Y <- timereg::aalen(
  Surv(tstart, tstop, endpt) ~ const(E) + const(M) + const(C),
  data = df, resample.iid = 1, n.sim = 0
)

# ---- Call the unified analysis function ----
a <- as.numeric(quantile(simData$E, 0.25, na.rm = TRUE))
a_star <- as.numeric(quantile(simData$E, 0.75, na.rm = TRUE))
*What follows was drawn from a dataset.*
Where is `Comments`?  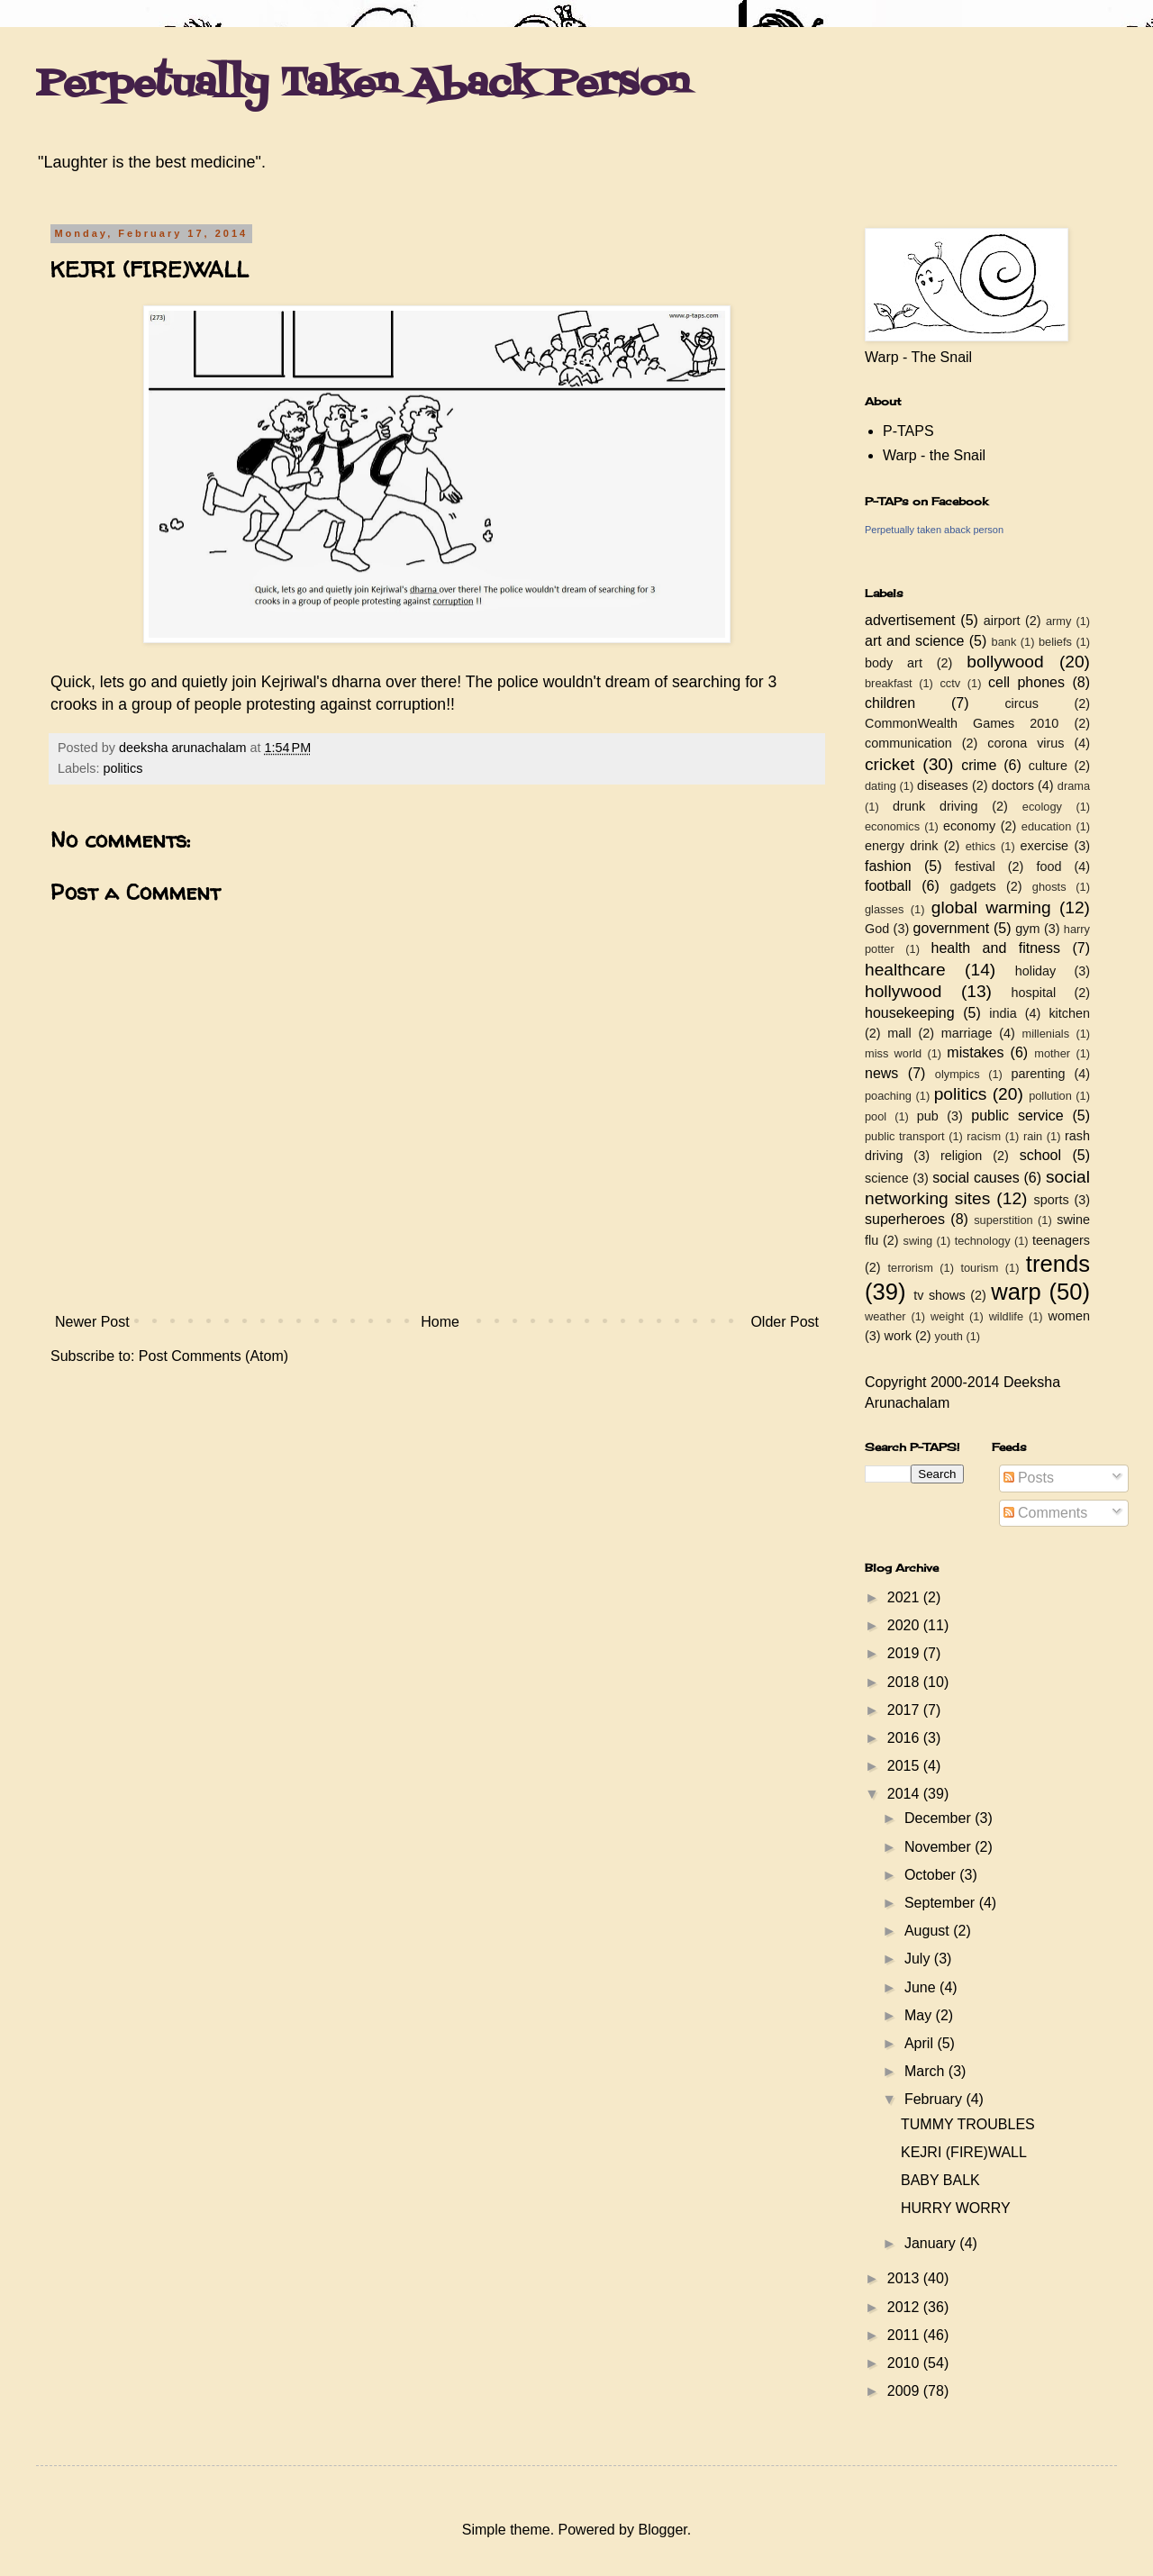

results <- cmest_pathcomprisk(
  D = D_list, 
  mreg = mreg_list, 
  mvar = c("M_1", "M_2"), 
  yreg = Y, 
  avar = "E", 
  a = a,
  astar = a_star,
  data = simData,
  time_points = c("1", "2"), 
  peryr = 100000, 
  nboot = 1000,
  refit = TRUE,                 # Use Exact Match bootstrapping mode 
  yreg_time = "time_to_event",  
  yreg_event = "eventHappened"
)

We can directly inspect the calculated effects:

results
$DE
[1] "116.04 (50.61, 184.85)"

$IEM
[1] "31.52 (-26.96, 88.81)"

$IED
[1] "-0.36 (-0.67, 0)"

$TE
[1] "147.6 (100.05, 194.07)"

$Q
[1] 21.35 

The exposure had a large direct effect on the outcome (DE = 116.0), with more modest and uncertain mediation through the longitudinal mediator (IEM = 31.5) and a negligible competing-risk pathway (IED = -0.36). The total effect (TE = 147.6) reflects that most of the exposure’s influence operates directly rather than through mediated biological or competing-risk pathways.